Our research also has additional practical implications for designing sustainable decision support systems. At the current stage of technological development, it would be possible to create a conversational agent that is able to fulfill the user’s need for empathy and autonomy while lowering algorithm aversion through means like anthropomorphizing, the use of facial expressions, and emotion detection. It is even possible that such a system would not only help the user with a one-time usage of a platform, but also reinforce future prosocial actions (Penner 2002) and thereby increase the overall welfare in the world.

One limitation of the current research is that our experiment did not use actual users of microlending platforms, but MTurkers as participants, although MTurk samples might be more representative as student samples (Chandler et al. 2014). Moreover, several comprehension checks were implemented in an attempt to prevent concerns about speedy and low-effort responses. Another limitation is that the usual caveats of using mediation models for cross-sectional data apply, and we encourage future research to replicate our results to confirm their robustness.
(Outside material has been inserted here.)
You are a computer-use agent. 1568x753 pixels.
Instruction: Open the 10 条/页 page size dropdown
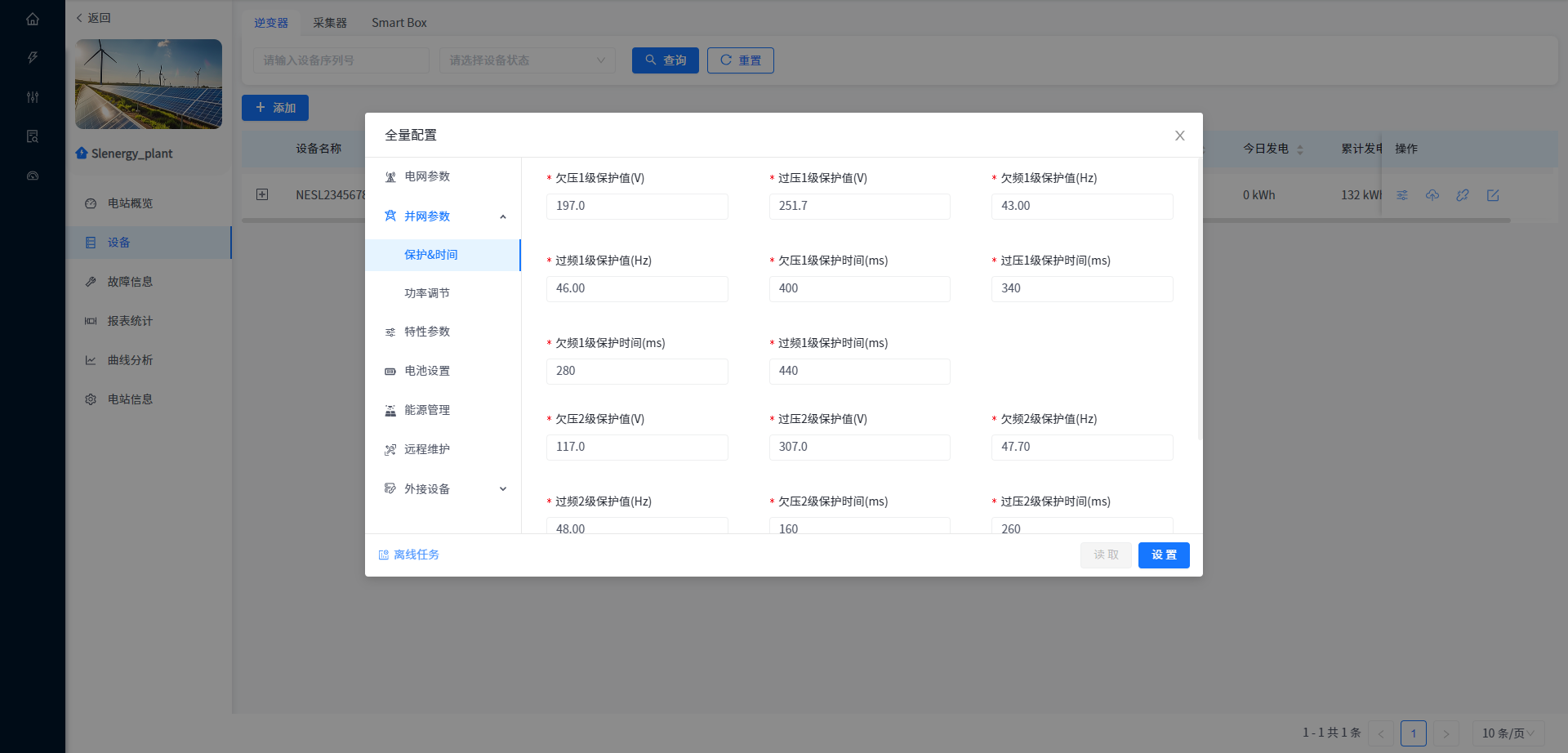pos(1507,733)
An ecologically valid field experiment that moves beyond hypothetical questionnaire responses to consequential lending decisions would be particularly desirable.
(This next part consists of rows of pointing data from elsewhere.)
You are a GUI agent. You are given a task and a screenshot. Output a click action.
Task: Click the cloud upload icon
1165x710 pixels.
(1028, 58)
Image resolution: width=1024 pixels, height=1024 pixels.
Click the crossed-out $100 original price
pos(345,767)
Yet another limitation lies in our measurement scale for the importance of autonomy, which could be improved in terms of convergent validity. All items should be analyzed carefully, and a new, more extensive and reliable scale should be developed based on the definition of autonomy. Finally, our robustness checks suggest that the relationship between the importance of empathy and algorithm aversion could be more complicated. Future research should further explore the interplay between empathy, algorithm aversion, and its other antecedents proposed by prior research.

The theoretical framework of self-humanization might provide guidance not only on how to design a decision support system with attributes that are typical for a human (i.e., human-like), but also on other aspects of decision support—for example, the point of time when the support is provided. A decision support system that provides support right at the beginning of a decision process might decrease self-humanization because by restricting user autonomy early-on, it might not leave the user room to fully feel as a human. In contrast, a system that steps in later in the process could give the users the opportunity to fulfill their self-humanization needs first, for example, when the users have had the chance to develop emotional responsiveness to alternatives being decided upon, or to create a feeling of interpersonal warmth or agency without being interrupted or undermined by a technical support system. We propose that future research should investigate the influence of the point of time of decision support on self-humanization and its implications for the design of decision support systems.

There is much research on decision support systems, such as recommender and interactive decision aids, but very little on the interplay between those systems and the decision context in which the user is acting. When and which type of decision support should we use? How does the decision context affect the relevance of self-humanization? In turn, how important are different factors to users, such as their empathy and autonomy, and how should decision support systems interact with users? As we believe this paper illustrates, much can be gained by bridging multiple research fields and by integrating insights from the psychology into the research field of Information Systems about why and when people act prosocially and lend money. The very existence of algorithm aversion might suggest that many IT artifacts are developed with a focus not on the human but on rather instrumental objectives, such as economic goals. This focus, while often taken for granted and not explicitly acknowledged, can lead to dehumanization (Moore and Piwek 2017). By introducing self-humanization as a theoretical framework, our paper highlights the importance of and facilitates the integration of humanistic values into Information Systems research. We thus contribute to the recently raised call for a stronger sociotechnical perspective in Information Systems (e.g., made by Sarker et al. (2019).